Yazı, insanlar için bir dönüm noktası haline gelmiştir. “Tarih yazı ile başlar”, sözüne bakacak olursak bu sözün çıkış noktası tarihte yaşanmış olayların yazının tuttuğu önemli yeri anlatmak için kullanılmıştır. Tarihçiler yazının önemini dikkate alarak tarihi iki ana başlık üzerinden incelemektedirler. Yazının öncesi dönemlere “Tarih Öncesi Çağlar” sonrasına “Tarih Çağları” adını vermişlerdir.
Tarih Öncesi Çağlar döneminde insanlığa ait yaşam izleri bulmak Tarih Çağlarınkinden daha zor olması şaşılacak bir durum değildir. Ama bu hiç iz bırakmadıkları anlamına gelmemektedir. Misal, Tarih Öncesi Çağ’da insanlar soğuk, fırtına, kar gibi tabiat olaylarının yanı sıra dıştan gelecek tehlikelere karşı korunmak/önlemlerini almak için doğal olan ağaç kavukları ya da mağaralar gibi kuytu yerlere sığınmışlardır. Bu yaşam alanları için de bir süre sonra sanatı keşfeden insanlar insanları ve hayvanları, hayatlarında olan olayları tasvir eden duvar resimleri çizmeye ve boyamaya başlamışlardır.
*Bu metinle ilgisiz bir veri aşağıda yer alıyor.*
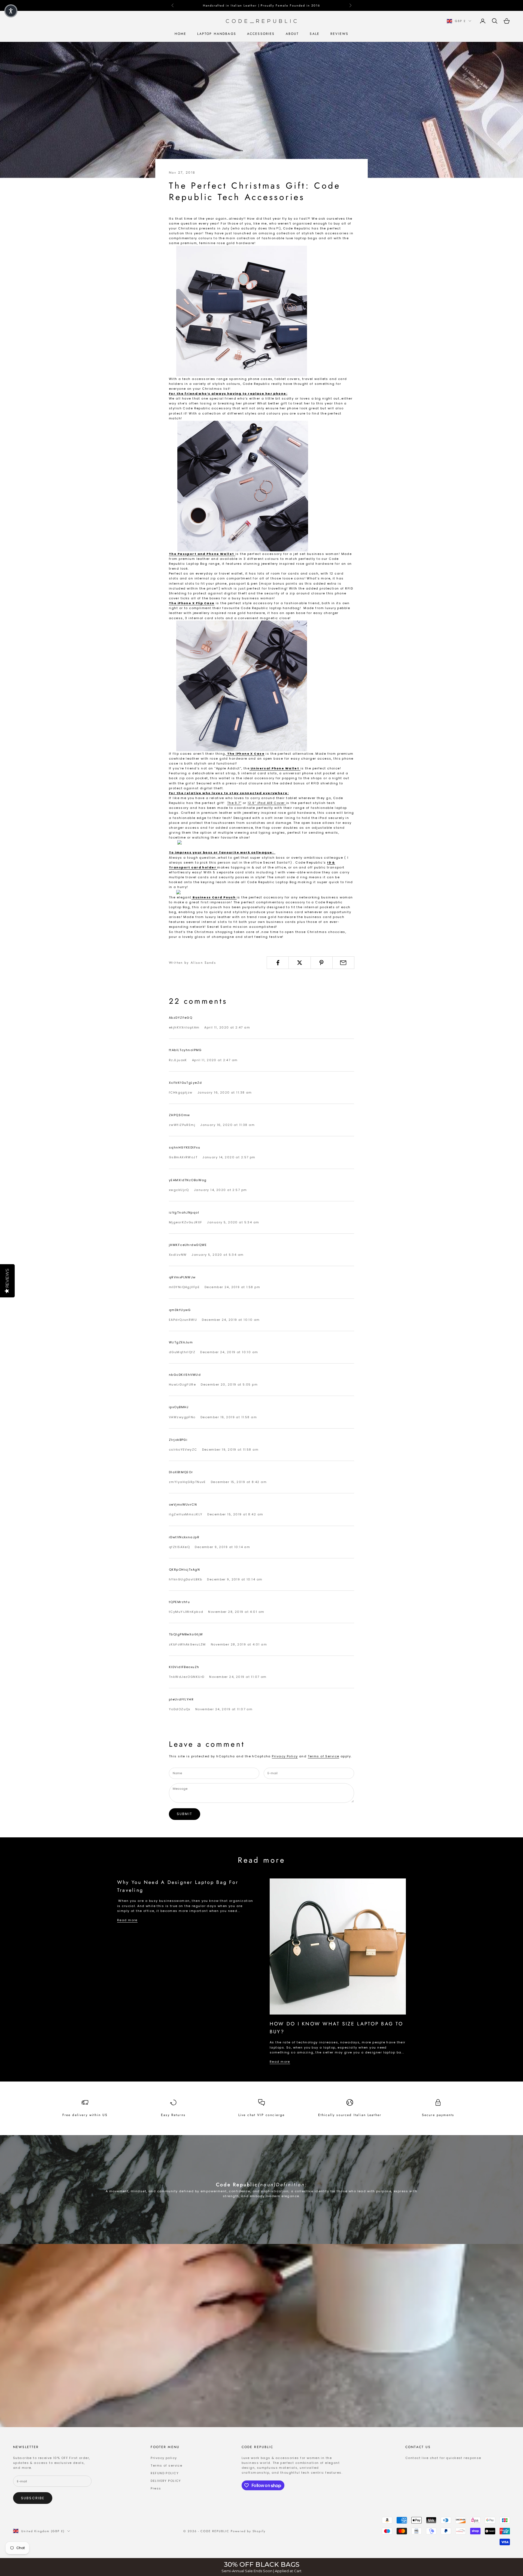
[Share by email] (343, 963)
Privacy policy (164, 2458)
Bu duvar resimleri bize Tarih Öncesi Çağlar’dan kalan en büyük ip ucu olma özelliğini taşımaktadır.
Avcı-Toplayıcı Yaşam ve Özellikleri
Avcı-toplayıcı halkı insanların yerleşi hayata geçmeden, hayvanları evcileştirmeden ve bitkilerin daha yabani olduğu dönemde insanların hayatlarını sürdürmek için yaşadıkları tarza verilen addır. Daha çok yabani hayvan ve bitkileri yemeye dayanan dönemdir. Bu yaşam tarzında vahşi hayvanlar daha çok erkekler tarafından avlanırken; kadınlar ve çocuklar tarafınca yabani bitkiler toplanıyordu. İnsanlar yiyecek ve su kaynaklarının bol olduğu yerlerde, yani besin kaynakları bulabilecekleri yerlerde yaşamaya çalışıyorlardı. Bu sebepten dolayı göçebe bir hayat tarzına sahiptiler. Göç ederken başka kabilelerle karşılaştıklarında ellerindeki ufak tefek aletleri değiştirmeye başlayarak alış-verişin ilk adımlarını atmalarına yardımcı olmuşlardır. İnsanların yerleşik hayata geçmesi, hayvanların ve bitkilerin evcilleştirilmesi ile sonu gelen bir dönemdir. Buna karşın yakın zamanda yapılan araştırmaların gösterdiği yolda, avcı ve toplayıcı toplumların yerleşik hayata geçtiği görülmüştür.